$\newcommand{\bra}[1]{\left\langle#1\right|} \newcommand{\ket}[1]{\left|#1\right\rangle} \newcommand{\prom}[1]{\langle{#1}\rangle} \newcommand{\matrixel}[3]{\bra{#1}{#2}\ket{#3}}$

How can I prove that the density matrix for a single qubit as a function of its Stokes parameters can be expressed by

$$\hat\rho = \frac{1}{2}\sum_{i=0}^{3} \frac{\mathcal{S}_i}{\mathcal{S}_0}\hat\sigma_i?$$

where $\mathcal{S_i}$ are the Stokes parameters defined as

\begin{align} \mathcal{S}_0 &\equiv \mathcal{N}(\matrixel{R}{\hat\rho}{R} + \matrixel{L}{\hat\rho}{L}),\nonumber \\ \mathcal{S}_1 &\equiv \mathcal{N}(\matrixel{R}{\hat\rho}{L} + \matrixel{L}{\hat\rho}{R}),\nonumber \\ \mathcal{S}_2 &\equiv \mathcal{N}i(\matrixel{R}{\hat\rho}{L} - \matrixel{L}{\hat\rho}{R}),\nonumber \\ \mathcal{S}_3 &\equiv \mathcal{N}(\matrixel{R}{\hat\rho}{R} - \matrixel{L}{\hat\rho}{L}). \end{align} and where $\mathcal{N}$ is a constant dependent on the detector efficiency and light intensity.

• [Data shown]:

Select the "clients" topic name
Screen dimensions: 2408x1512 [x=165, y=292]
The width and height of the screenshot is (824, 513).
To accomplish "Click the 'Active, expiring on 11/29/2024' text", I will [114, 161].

• [Work instructions]:
• a. Answer these questions about the Stokes-parameter question:
(i) According to the text, what does the constant N depend on?
(ii) Which Stokes parameter is defined with the difference of the R–R and L–L matrix elements of the density matrix?
(iii) What are the lower and upper limits of the summation index in the expression to be proved?
• b. List every command name that the first line of the Stokes-parameter question defines with \newcommand.

• [Answer set]:
• a.
(i) The detector efficiency and the light intensity.
(ii) S₃.
(iii) The index runs from 0 to 3.

• b. bra, ket, prom, matrixel